I extended my test to a larger list of 162253 unique names pulled from the 2010 U.S. Census results. With this larger set the differing vs all matching remained around the same as the smaller sample with 60% of the names being encoded the same way by all implementations. For the remaining 40% I was still able to achieve a successful matching with a plurality values with my implementation. I am content with those results. My version appears usable and true to the general idea of the algorithm; but I can not state mine is “correct” or even that it is “better” than the others. The PL/SQL version produces odd results for some inputs. They are consistent with my reading of the encoding rules; but still seem odd when found in the output.

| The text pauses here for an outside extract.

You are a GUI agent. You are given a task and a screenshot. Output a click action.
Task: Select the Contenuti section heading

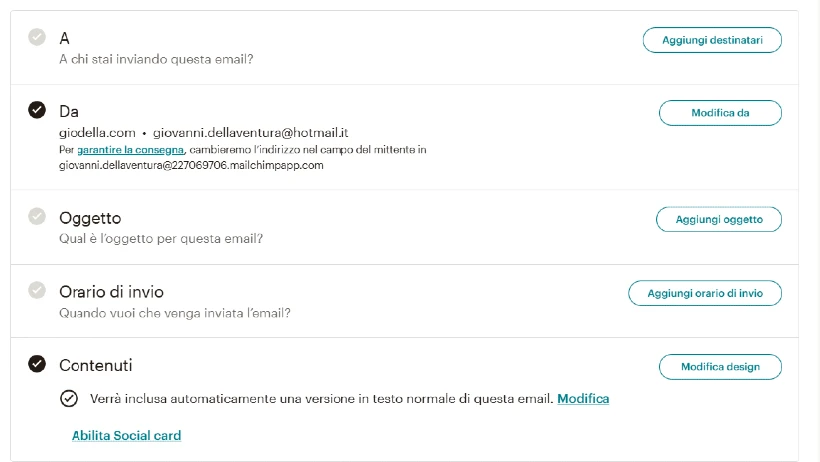(96, 365)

In particular, some names become encoded to an empty string, which is NULL in Oracle. Even though those results are consistent; an encoding that strips away all of the data still seem “wrong” to me. It is possible to implement a search for a null value; but it’s going to be contrived.

Furthermore, a matching of implementation plurality is only confirmed for the set I tested. If I were to gather more samples across other languages and tools I might find even more disagreement in implementation results; and, again, due to the ambiguities in the algorithm description it might not be possible to say they are right or wrong.

At this juncture I will set aside the NYSIIS algorithm and move on to other phonetic encodings. In Part 3 I’ll start into the Metaphone family of algorithms.